Le sénateur Moore : La technologie est là. Nous savons quels renseignements doivent figurer sur la carte pour en garantir la fiabilité et en assurer la reconnaissance au Canada et aux États-Unis, à l'intérieur de la frontière.
Avez-vous essayé de vous adresser à notre ministre de la Sécurité publique, l'honorable Ralph Goodale? Avez-vous tenté l'expérience, ou vous en tenez-vous au Cabinet du premier ministre?
M. Ransom : Nous avons tout essayé. Même le Service américain des douanes et de la protection des frontières a essayé de convaincre le Canada de reconnaître les cartes d'identité tribale Plus, mais en vain.

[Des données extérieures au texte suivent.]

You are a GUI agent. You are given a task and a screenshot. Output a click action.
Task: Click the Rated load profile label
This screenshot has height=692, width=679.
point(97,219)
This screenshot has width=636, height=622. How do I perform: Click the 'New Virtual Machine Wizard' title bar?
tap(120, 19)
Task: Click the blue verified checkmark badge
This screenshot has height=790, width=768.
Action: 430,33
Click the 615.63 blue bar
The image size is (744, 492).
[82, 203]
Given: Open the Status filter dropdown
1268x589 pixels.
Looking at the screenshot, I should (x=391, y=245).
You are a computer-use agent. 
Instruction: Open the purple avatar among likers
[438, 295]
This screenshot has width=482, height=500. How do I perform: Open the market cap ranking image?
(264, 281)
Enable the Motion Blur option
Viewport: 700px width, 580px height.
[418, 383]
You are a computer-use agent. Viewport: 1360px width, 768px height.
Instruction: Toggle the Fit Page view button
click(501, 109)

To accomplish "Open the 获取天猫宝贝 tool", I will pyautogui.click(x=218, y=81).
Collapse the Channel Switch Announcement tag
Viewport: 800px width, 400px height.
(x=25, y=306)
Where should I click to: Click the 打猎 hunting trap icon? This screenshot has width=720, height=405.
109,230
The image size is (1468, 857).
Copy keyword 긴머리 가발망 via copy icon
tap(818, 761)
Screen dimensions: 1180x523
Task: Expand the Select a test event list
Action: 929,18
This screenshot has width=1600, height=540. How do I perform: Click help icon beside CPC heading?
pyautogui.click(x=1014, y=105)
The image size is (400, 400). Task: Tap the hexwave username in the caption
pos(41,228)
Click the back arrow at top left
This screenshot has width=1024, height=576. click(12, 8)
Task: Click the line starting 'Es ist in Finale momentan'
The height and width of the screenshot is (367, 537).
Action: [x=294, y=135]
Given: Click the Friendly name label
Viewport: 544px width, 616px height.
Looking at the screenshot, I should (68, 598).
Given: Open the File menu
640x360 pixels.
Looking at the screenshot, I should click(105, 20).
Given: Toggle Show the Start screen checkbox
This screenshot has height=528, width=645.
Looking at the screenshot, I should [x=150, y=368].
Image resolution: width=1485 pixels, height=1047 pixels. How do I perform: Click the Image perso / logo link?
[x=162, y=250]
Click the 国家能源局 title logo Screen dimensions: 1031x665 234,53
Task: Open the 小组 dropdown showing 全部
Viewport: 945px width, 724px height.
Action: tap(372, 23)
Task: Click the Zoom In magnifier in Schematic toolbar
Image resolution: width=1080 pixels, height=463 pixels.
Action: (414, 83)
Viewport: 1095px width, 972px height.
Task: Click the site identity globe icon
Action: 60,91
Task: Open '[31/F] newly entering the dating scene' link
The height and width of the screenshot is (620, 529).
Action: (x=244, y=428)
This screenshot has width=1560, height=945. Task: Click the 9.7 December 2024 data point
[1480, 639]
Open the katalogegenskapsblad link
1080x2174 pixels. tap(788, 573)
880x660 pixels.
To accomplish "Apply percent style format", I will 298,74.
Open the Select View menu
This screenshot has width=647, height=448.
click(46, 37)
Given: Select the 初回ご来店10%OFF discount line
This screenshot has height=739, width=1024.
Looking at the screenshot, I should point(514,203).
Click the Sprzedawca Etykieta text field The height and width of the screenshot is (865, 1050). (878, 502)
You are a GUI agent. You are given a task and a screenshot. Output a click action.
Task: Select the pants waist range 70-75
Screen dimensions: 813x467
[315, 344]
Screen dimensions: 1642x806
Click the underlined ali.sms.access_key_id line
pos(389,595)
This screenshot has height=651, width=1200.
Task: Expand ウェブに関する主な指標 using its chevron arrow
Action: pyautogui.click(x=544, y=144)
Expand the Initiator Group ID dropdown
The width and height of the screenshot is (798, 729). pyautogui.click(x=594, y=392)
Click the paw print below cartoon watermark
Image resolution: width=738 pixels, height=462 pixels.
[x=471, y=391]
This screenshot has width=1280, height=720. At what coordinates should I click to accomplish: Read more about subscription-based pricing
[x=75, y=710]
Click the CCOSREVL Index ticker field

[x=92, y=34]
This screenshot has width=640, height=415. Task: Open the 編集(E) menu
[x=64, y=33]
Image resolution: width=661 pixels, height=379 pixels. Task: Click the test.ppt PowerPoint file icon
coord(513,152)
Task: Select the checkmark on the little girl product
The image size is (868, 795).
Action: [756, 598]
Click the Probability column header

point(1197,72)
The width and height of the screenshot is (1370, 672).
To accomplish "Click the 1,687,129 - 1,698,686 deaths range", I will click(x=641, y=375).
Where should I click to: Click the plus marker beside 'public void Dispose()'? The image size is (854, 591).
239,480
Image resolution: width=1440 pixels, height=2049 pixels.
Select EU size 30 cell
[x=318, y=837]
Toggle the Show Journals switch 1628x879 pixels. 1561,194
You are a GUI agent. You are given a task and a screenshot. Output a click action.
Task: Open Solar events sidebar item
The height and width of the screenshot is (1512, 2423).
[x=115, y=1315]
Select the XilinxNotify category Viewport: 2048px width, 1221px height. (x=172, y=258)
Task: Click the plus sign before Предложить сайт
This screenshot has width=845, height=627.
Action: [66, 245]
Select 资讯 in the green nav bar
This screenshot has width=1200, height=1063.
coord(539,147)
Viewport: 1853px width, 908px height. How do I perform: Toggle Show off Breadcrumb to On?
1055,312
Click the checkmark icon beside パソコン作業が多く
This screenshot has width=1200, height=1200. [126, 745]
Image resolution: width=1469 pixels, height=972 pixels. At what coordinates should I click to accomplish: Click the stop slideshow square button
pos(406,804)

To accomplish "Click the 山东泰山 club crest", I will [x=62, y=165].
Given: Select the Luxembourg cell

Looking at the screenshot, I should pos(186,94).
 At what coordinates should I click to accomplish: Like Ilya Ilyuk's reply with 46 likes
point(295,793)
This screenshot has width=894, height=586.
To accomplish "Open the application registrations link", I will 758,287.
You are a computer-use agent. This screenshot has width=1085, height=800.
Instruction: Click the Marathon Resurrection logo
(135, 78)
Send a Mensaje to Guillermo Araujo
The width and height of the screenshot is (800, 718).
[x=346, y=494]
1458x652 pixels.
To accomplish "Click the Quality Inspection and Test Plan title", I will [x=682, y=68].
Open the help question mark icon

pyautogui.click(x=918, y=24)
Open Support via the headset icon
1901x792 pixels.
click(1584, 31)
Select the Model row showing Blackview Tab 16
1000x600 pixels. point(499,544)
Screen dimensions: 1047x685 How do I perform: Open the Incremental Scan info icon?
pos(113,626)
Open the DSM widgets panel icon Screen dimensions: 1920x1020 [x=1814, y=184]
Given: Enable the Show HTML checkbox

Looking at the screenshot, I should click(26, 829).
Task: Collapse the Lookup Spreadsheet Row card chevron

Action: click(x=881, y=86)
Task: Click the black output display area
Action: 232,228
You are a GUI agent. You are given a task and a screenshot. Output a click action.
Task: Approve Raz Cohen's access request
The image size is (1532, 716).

Le sénateur Moore : L'approche consiste-t-elle à utiliser le même type de renseignements que ceux inclus dans les cartes conformes à l'IVHO? Est-ce bien ce que vous préconisez?
M. Ransom : Pouvez-vous répéter la question?
Le sénateur Moore : Je veux simplement m'assurer que ce que vous demandez sur le plan des renseignements à inclure dans la carte correspond, à tout le moins, à ce qui est déjà utilisé dans les projets et les permis de conduire Plus — bref, je veux m'assurer que c'est le même type de renseignements.
M. Ransom : Tout à fait. Il faut que ce soit une carte d'identité conforme à l'IVHO. Elle doit inclure tous les éléments de sécurité qui se trouvent sur un permis de conduire Plus. Les renseignements doivent être reliés à une base de données accessible. Nous sommes donc prêts à travailler là-dessus et à passer à l'action. Il est grand temps d'agir.
Le sénateur Moore : C'est ce qui s'impose. La technologie existe déjà. C'est ridicule.
Le sénateur Tannas : Pour enchaîner là-dessus, nous en sommes au tout début de ces audiences spéciales et, pour ma part, je tiens à ce que nous fassions toute la lumière sur ce dossier. Vous nous avez fait des demandes très succinctes, très concrètes et très précises. Ce dont vous avez besoin pour améliorer la vie des membres de votre communauté est, à nos yeux, l'évidence même. Il est tout à fait inadmissible que cette situation perdure depuis si longtemps. Nous nous sommes enquis auprès de l'ASFC, et le sénateur Sibbeston a pressé les représentants de l'agence de nous faire part de toute question dont ils auraient voulu discuter ou de tout point qui n'avait pas été soulevé. Y avait-il un problème caché ou quelque chose de ce genre? Non, rien de tel.
J'espère donc que vous êtes enfin venus au bon endroit et que nous pouvons vous aider. C'est certainement ainsi que je vais voter, et je pense que d'autres sénateurs sont du même avis. Nous travaillerons fort pour faire pression en votre nom. Nous vous remercions de votre présence ici.
Le sénateur Patterson : Bravo! Bien dit!
Le sénateur Watt : J'appuie mon collègue, et je pense qu'il est grand temps de passer à l'action; voilà longtemps qu'on aurait dû livrer le message à la bonne personne — une personne qui, comme vous l'avez souligné, a le pouvoir d'agir. Il faut en discuter avec cette personne et arrêter de faire traîner le dossier.
Je crois que les membres du comité de direction se réuniront pour décider de la manière de traiter cette question. Ai- je bien compris?
La présidente : Oui, nous avons certes l'intention d'y donner suite.
Le sénateur Watt : Comme je ne suis pas membre à part entière du comité, je m'abstiens de poser des questions. Quand je m'y mets, j'ai tendance à parler indéfiniment, mais il faut que je m'arrête à un moment donné. Je ne veux déranger personne.
La présidente : Merci, sénateur Watt. Je remercie tous les membres du comité et, en particulier, nos témoins. Le sénateur Tannas l'a très bien résumé : c'est l'évidence même. Nous n'oublierons pas, et nous tiendrons compte de vos recommandations pour faire toute la lumière sur le dossier.
Voilà qui met fin à notre séance de ce soir.